Work instructions -
Filter the entries, keeping every line with the word "button".

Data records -

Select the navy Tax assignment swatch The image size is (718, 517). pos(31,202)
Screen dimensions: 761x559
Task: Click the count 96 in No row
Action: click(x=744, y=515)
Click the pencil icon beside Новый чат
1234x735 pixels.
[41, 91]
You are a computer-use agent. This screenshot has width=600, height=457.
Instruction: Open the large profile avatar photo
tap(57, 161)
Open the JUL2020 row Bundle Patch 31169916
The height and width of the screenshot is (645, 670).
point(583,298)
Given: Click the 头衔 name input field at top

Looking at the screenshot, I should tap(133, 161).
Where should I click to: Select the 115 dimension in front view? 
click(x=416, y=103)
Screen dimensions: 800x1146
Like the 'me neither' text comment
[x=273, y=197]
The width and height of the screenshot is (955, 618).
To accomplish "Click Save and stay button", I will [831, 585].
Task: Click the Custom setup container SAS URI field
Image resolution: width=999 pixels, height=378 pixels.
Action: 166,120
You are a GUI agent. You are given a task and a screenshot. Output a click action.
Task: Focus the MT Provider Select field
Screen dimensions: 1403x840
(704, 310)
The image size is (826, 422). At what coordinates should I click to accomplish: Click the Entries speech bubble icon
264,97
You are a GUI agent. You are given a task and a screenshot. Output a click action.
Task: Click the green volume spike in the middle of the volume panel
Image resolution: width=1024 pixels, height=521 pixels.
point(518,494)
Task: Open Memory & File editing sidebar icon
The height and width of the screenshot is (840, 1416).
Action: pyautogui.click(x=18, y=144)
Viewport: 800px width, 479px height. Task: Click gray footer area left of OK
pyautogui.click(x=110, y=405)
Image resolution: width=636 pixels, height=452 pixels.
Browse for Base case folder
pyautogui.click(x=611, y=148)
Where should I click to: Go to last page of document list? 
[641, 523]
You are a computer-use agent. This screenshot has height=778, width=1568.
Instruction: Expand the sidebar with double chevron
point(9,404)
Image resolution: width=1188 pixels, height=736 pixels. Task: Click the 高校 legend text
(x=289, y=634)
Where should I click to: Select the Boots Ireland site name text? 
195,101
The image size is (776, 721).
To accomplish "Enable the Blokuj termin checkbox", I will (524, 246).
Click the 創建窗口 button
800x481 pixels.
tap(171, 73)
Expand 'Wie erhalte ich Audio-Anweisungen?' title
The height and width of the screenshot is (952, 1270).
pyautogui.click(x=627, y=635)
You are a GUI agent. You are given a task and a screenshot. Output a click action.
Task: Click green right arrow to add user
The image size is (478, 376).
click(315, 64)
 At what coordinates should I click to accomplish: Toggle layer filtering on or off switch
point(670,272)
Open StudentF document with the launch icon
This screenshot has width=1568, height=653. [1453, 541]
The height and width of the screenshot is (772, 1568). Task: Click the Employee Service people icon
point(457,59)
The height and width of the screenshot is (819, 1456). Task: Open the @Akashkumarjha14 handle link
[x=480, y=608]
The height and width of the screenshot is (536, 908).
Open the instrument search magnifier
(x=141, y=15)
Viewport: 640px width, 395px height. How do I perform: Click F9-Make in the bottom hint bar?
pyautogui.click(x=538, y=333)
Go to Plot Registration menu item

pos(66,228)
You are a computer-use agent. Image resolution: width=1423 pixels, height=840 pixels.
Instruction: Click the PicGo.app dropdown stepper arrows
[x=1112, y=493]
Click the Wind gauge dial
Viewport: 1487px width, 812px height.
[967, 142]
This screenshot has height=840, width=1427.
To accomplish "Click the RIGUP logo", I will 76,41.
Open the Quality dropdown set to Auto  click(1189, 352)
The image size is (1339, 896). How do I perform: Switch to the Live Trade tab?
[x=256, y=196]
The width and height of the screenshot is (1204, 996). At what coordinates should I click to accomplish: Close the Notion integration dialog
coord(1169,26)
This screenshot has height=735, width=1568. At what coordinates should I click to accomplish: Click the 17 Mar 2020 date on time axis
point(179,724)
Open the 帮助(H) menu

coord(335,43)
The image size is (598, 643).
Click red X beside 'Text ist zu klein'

Exercise answer -
To accomplish "Click Save and stay button", I will [831, 585].
Click the 創建窗口 button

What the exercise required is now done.